The point of this tutorial is to show what it takes to turn arbitrary data into TF.

Below you see a string which contains 1 "book", with 2 "chapters", each having one or two sentences.

Here is the complete corpus source material:

In [1]:
source = '''
# Consider Phlebas
$ author=Iain M. Banks

## 1
Everything about us,
everything around us,
everything we know [and can know of] is composed ultimately of patterns of nothing;
that’s the bottom line, the final truth.

So where we find we have any control over those patterns,
why not make the most elegant ones, the most enjoyable and good ones,
in our own terms?

## 2
Besides,
it left the humans in the Culture free to take care of the things that really mattered in life,
such as [sports, games, romance,] studying dead languages,
barbarian societies and impossible problems,
and climbing high mountains without the aid of a safety harness.
'''

Note a few details:

  • # starts a "book" and the line contains its title: section level 1.
  • $ starts a line with key=value metadata: the author. This line is not part of the text.
  • ## starts a "chapter" and the line contains its number: section level 2.
  • blank lines separate sentences. There are 2 sentences in the first chapter and 1 in the second one.
  • We will give each sentence a number within its chapter.
  • The sentences are divided into lines.
  • We will give each line a number within its sentence.
  • Words within [ ] will not be part of the line, the line has a gap. But these words still belong to the text.
  • The gapped words will have a feature gap=1.
  • Lines will be split into words: the slot nodes.
  • We separate the word from its punctuation, which gets added in a punc feature.

Fire up

Now we start the engines: Text-Fabric, and the walker conversion module.

In [2]:
import os
import re

from tf.fabric import Fabric
from tf.convert.walker import CV

We call up TF and let it look into the directory where the output has to land, in this case a subdirectory of the tutorials repo on annotation. It will not like what it sees, but that is not our concern.

In [3]:
# TF_DIR = os.path.expanduser('~/Downloads/banks/tf')  # if you want it in your Downloads directory instead
BASE = os.path.expanduser('~/github')
ORG = 'annotation'
REPO = 'banks'
RELATIVE = 'tf'

TF_DIR = os.path.expanduser(f'{BASE}/{ORG}/{REPO}/{RELATIVE}')

VERSION = '0.2'

TF_PATH = f'{TF_DIR}/{VERSION}'
TF = Fabric(locations=TF_PATH)
This is Text-Fabric 7.7.5
Api reference : https://annotation.github.io/text-fabric/Api/Fabric/

10 features found and 0 ignored

Next we initialize the conversion machinery: we obtain an object with methods.

In [4]:
cv = CV(TF)

TF configuration

A Text-Fabric dataset is a bunch of individual .tf files that start with a little bit of metadata and then contain a stream of data, typically the values of a single feature for each node or edge in the graph.
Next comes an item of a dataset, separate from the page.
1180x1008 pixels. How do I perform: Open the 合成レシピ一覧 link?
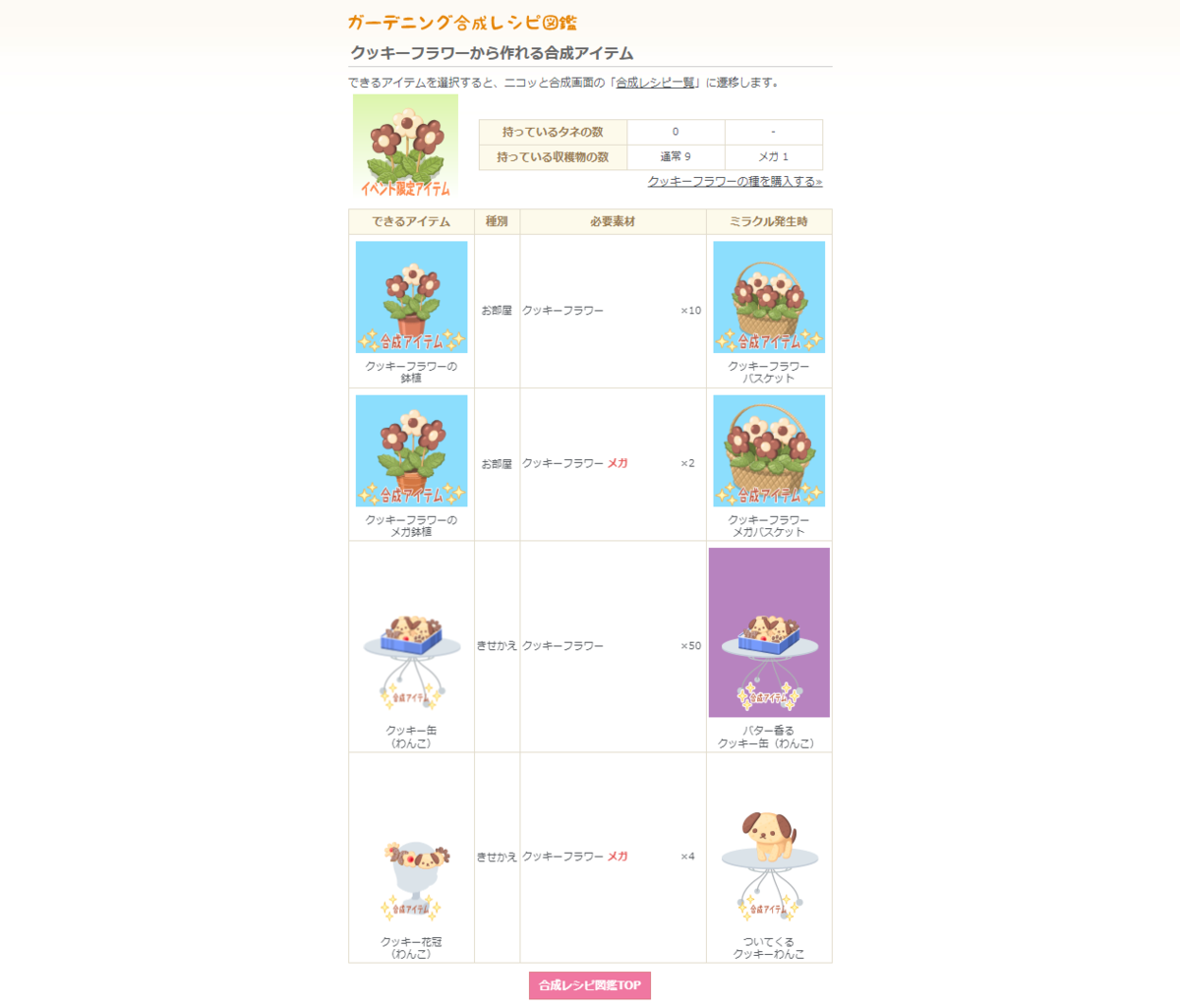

We specify the metadata bit by bit.

slot type

A crucial design aspect of each TF dataset is its granularity. What are the slots?
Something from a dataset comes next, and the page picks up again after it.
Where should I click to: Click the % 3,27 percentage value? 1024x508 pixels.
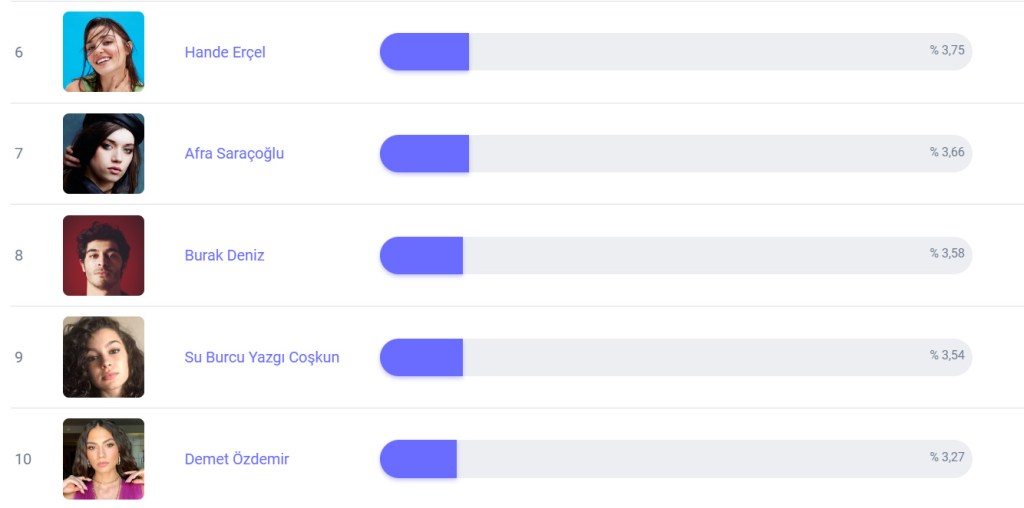tap(947, 457)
Words, morphemes, characters?

You decide.

In [5]:
slotType = 'word'

Provenance

Users that encounter your TF data in the wild, will be thankful to you if you took the trouble to say in a few key-value pairs what that data is about.

The metadata you specify here will end up in all generated TF features.

In [6]:
generic = {
    'name': 'Culture quotes from Iain Banks',
    'compiler': 'Dirk Roorda',
    'source': 'Good Reads',
    'url': 'https://www.goodreads.com/work/quotes/14366-consider-phlebas',
    'version': '0.2',
    'purpose': 'exposition',
    'status': 'with for similarities in a separate module'
}

Text matters

A few things concerning the presentation of your text can be specified in the otext feature. This is a tf feature without data, it has only metadata.
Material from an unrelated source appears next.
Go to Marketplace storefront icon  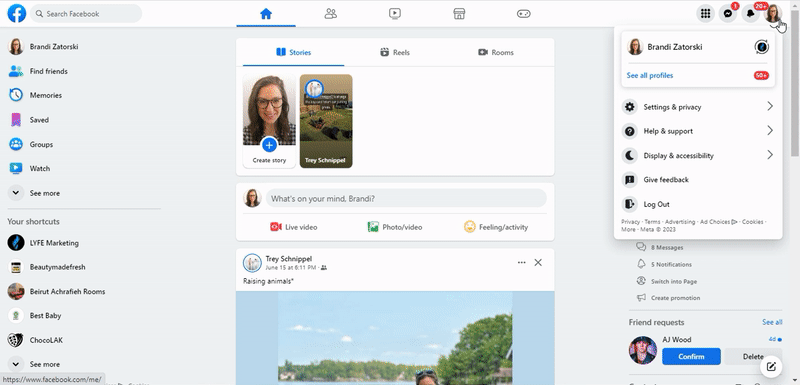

It contains the specs for the section structure of your corpus and the text formats.

Section structure

TF assumes that there are two or three section levels it can work with. For each level you have to specify the corresponding node type and the feature that contains the section name or number (sectionTypes and sectionFeatures).

Your own section structure

But you can also define a more extensive and flexible section structure for your own purposes (structureTypes and structureFeatures). Both systems may use the same types and features, but they are completely independent.

Text formats

When you ask TF to render slot nodes (the nodes with text), TF needs to know which features to render.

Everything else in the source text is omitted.